Your objective
List every line in the items below that contains the string "coord".

Dataset content

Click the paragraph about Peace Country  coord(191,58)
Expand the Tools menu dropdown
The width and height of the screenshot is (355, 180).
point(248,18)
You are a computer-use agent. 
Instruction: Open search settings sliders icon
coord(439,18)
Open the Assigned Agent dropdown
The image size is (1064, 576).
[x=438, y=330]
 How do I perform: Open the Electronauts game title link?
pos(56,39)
==
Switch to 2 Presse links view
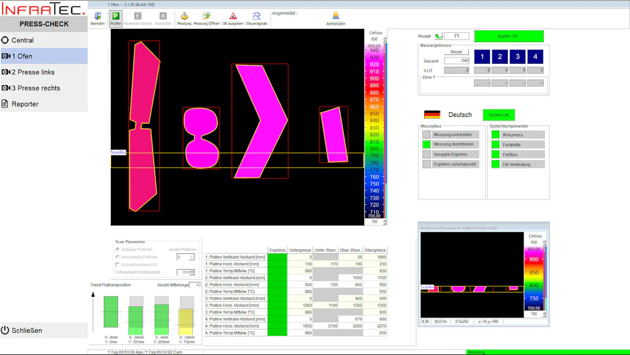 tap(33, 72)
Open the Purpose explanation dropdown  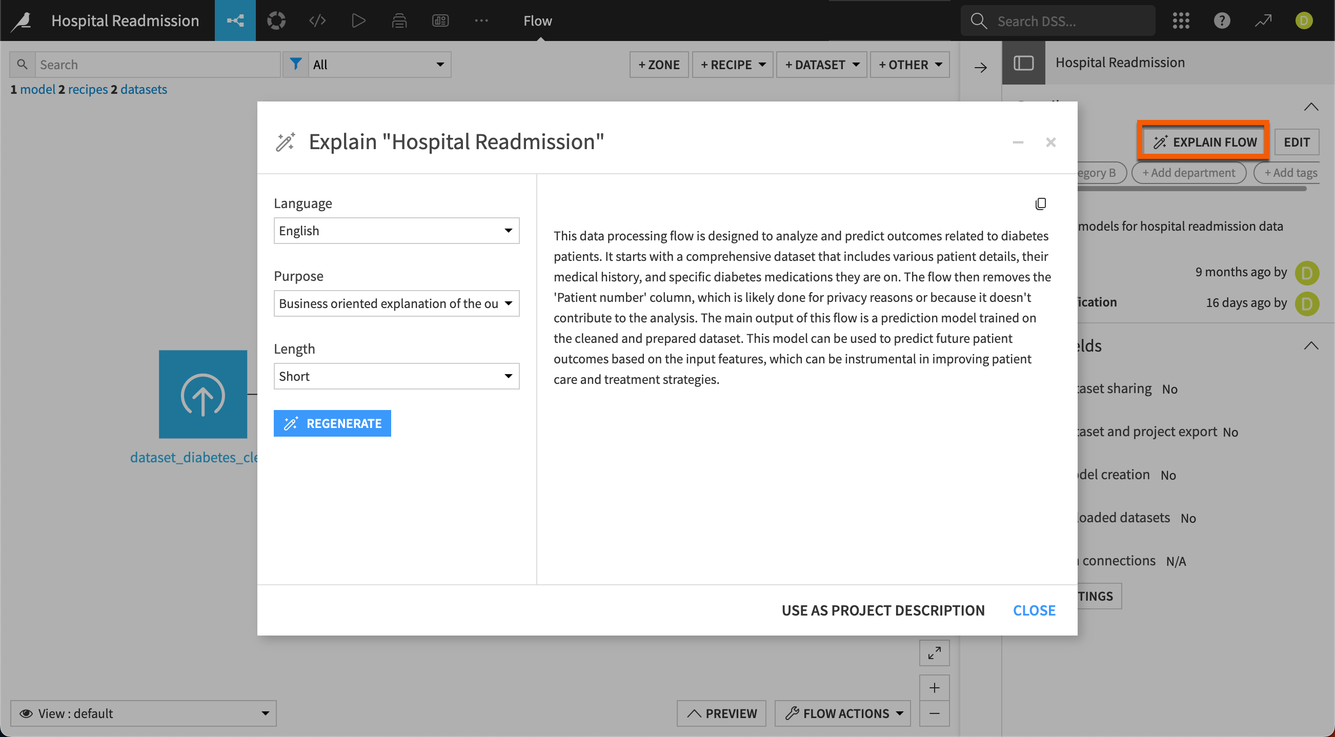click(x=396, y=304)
* * *
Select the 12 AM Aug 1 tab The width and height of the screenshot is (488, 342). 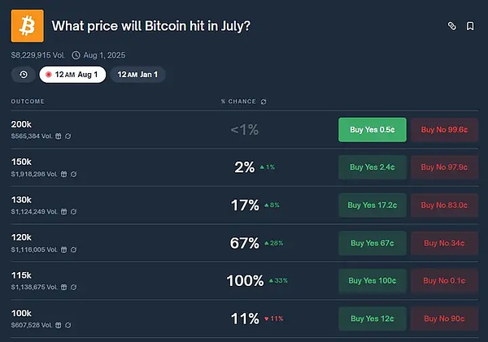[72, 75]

Response for this exercise
Click the paragraph about Peace Country  coord(191,58)
coord(439,18)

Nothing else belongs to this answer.